As Belgian right-wing researcher and activist Koenraad Elst, in his article in Outlook titled ‘What If Rajiv Hadn’t Unlocked Babri Masjid?’ observed, ‘Fundamentally, this decision didn’t alter the Ayodhya equation. Architecturally, the building was and remained a mosque while functionally it had been and continued to be a Hindu temple. That is why in my opinion not taking this decision wouldn’t have changed the Ayodhya developments except in their timing. The different players, their strategies and resolve all remained the same. The Babri Masjid Action Committee and the Vishwa Hindu Parishad would have gone about their “business” just the same.’ This is an astute observation. Yet it was in its timing that the issue was to impact the country’s social harmony that was still slowly recovering from the trauma of Partition.

So my question to Rajiv was: ‘Since the removal of the locks was not going to change the status quo in any way, but would earn the support of sections of the Hindu community for your party, was it not realised that such a benefit could only be limited? After all, with the core of the Congress remaining secular, the development could not be exploited to its maximum, and the right wing would hijack the outcome, which it could trumpet as its triumph.’ That is what had happened.

Rajiv’s answer was direct and instant: ‘No government has any business to meddle in matters like determination of the functioning of places of worship. I knew nothing of this development until I was told of it after the orders had been passed and executed.’

I was, as might be imagined, completely taken aback. ‘But, sir, you were prime minister.’

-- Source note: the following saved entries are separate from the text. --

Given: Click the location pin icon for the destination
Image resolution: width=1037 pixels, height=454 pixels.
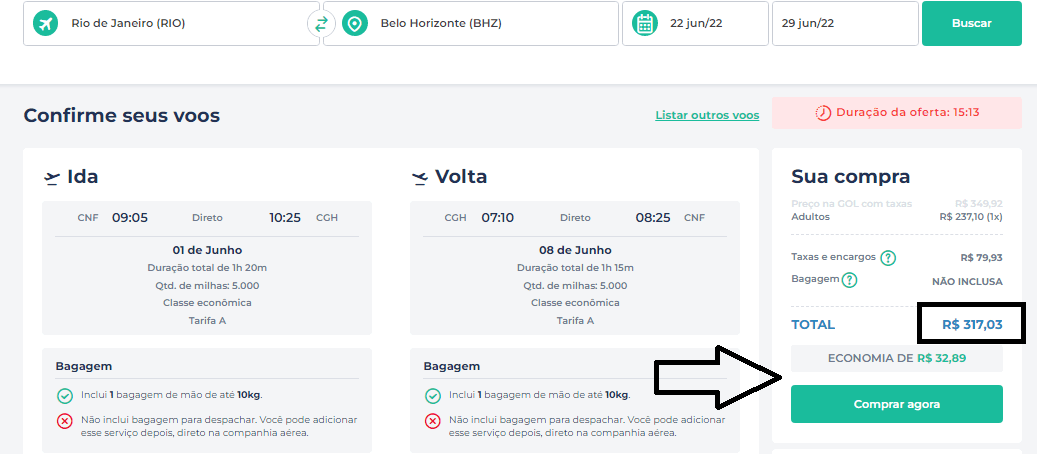Looking at the screenshot, I should [x=355, y=24].
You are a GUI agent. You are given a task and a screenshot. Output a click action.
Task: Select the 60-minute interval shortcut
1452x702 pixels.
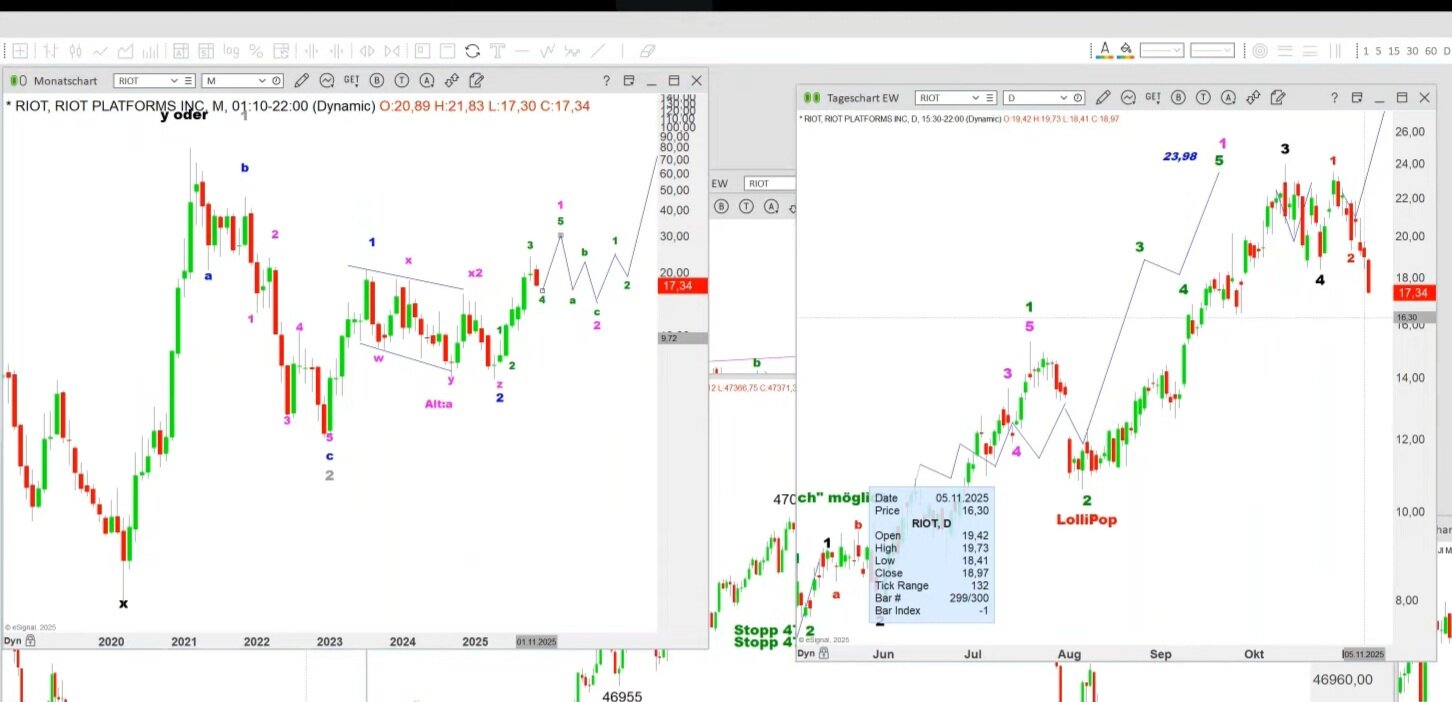point(1430,51)
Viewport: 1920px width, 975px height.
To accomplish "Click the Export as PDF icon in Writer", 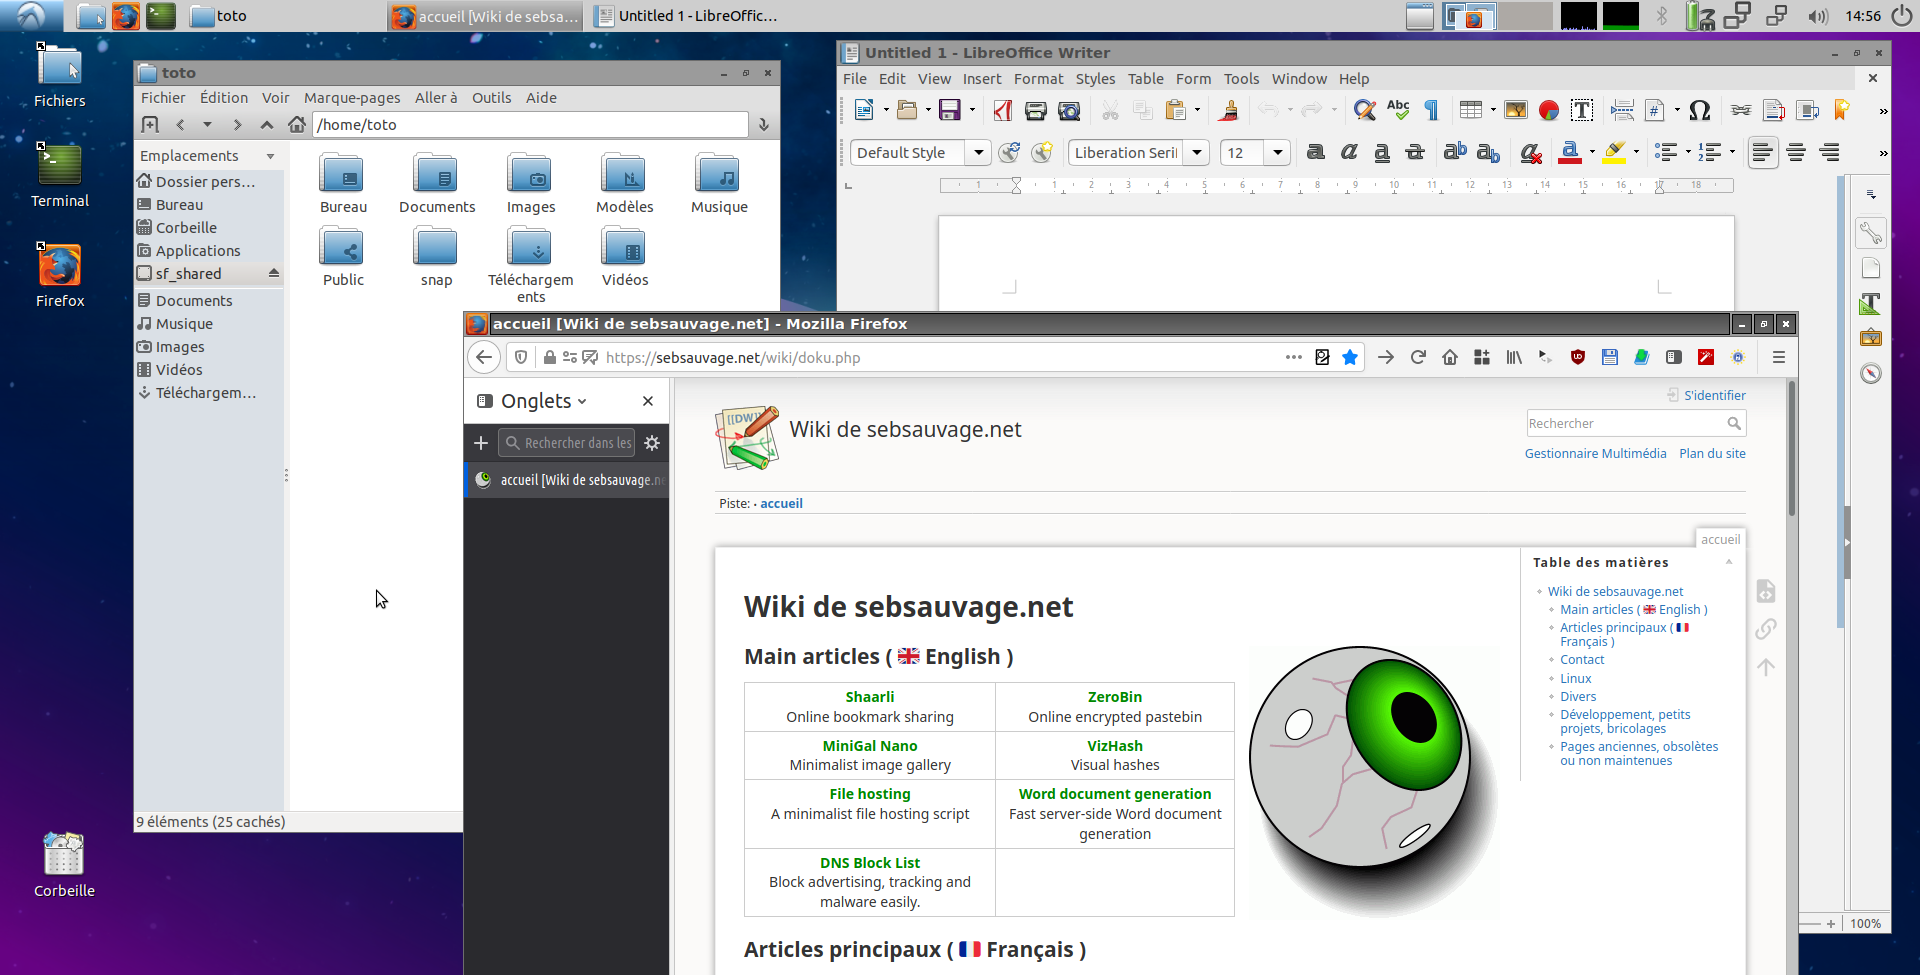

‘Of course I was. Yet I had not been informed of this action, and have asked Vir Bahadur Singh [under whose watch, and under whose instructions, it was rumoured, the magistrate had taken this fateful—or shall I call it fatal—decision] to explain. I suspect it was Arun [Nehru] and Fotedar [Makhan Lal] who were responsible, but I am having this verified. If it is true, I will have to consider action.’ In the coming month, Nehru was dropped from the cabinet.

The author is a former chairperson of the National Commission for Minorities.